About this task: Among these records, which lines include "agent"? Copy them out.

╔══

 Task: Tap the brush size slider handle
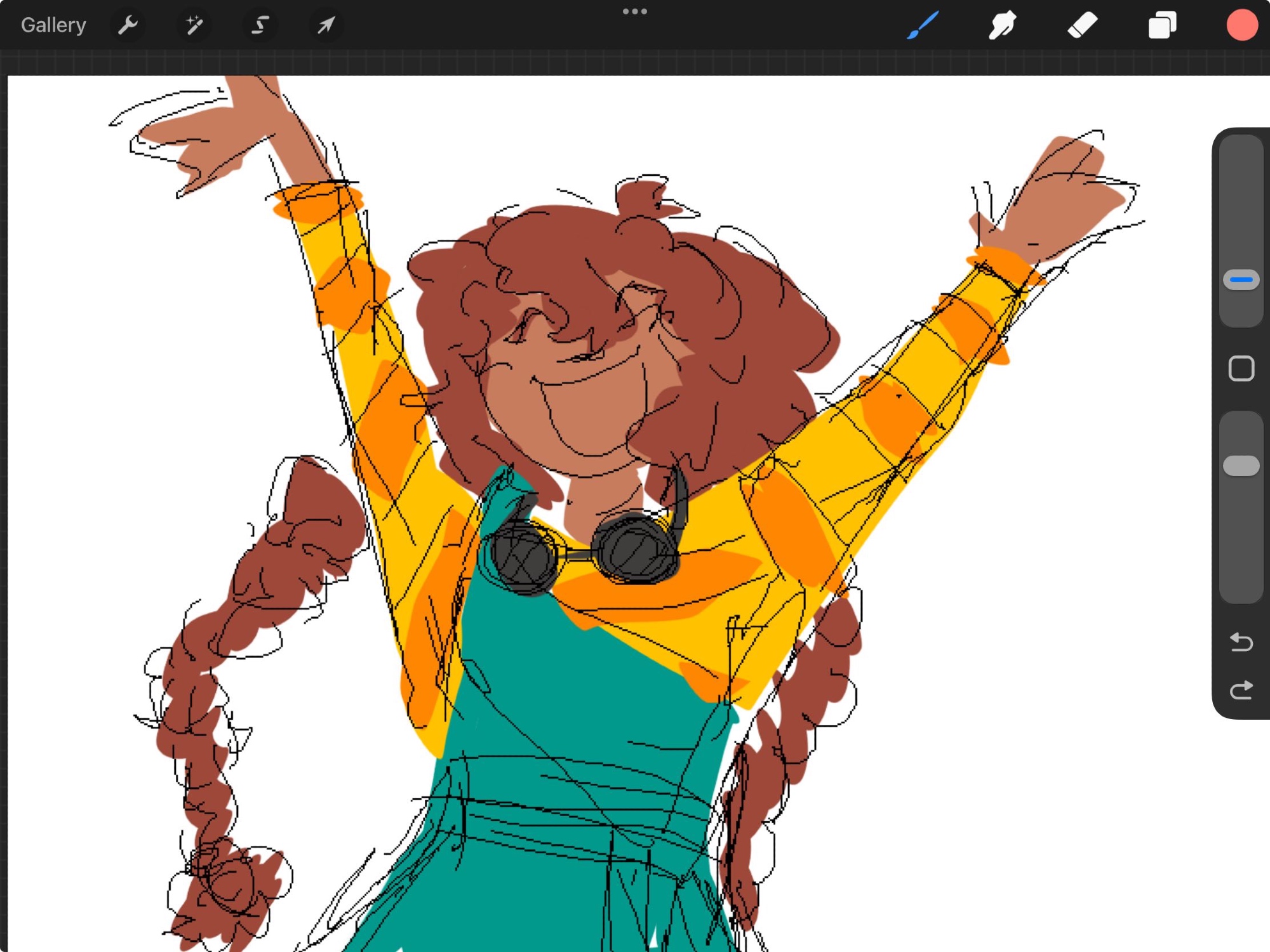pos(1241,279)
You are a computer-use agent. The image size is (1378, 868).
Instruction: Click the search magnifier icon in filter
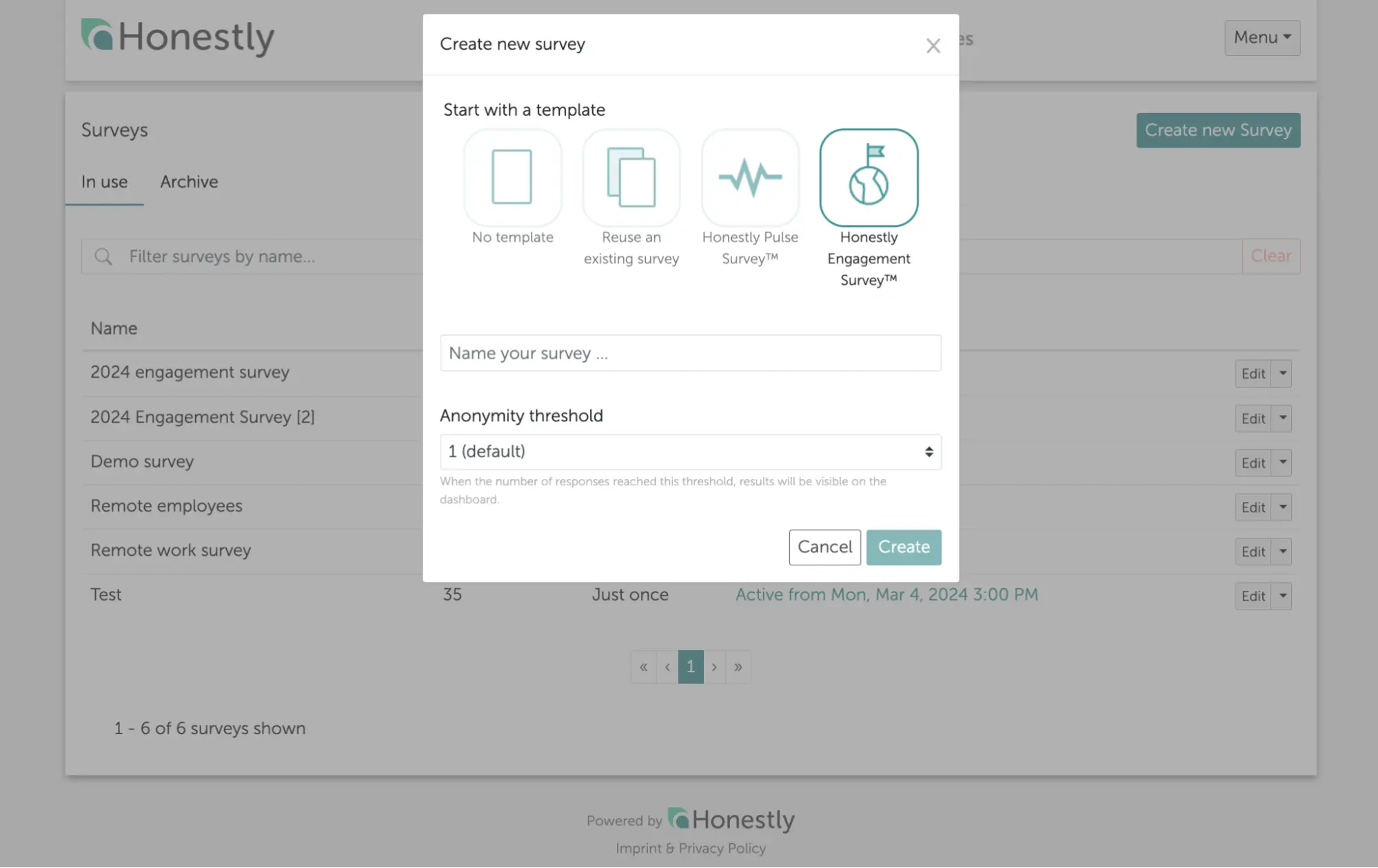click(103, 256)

╚══
╔══

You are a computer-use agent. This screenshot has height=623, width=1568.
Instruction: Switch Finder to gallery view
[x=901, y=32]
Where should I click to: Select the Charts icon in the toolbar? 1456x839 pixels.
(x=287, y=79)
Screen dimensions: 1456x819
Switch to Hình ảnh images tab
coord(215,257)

╚══

Response to the task:
You are a computer-use agent. The image size is (1378, 868).
You are a computer-use agent. This screenshot has height=623, width=1568.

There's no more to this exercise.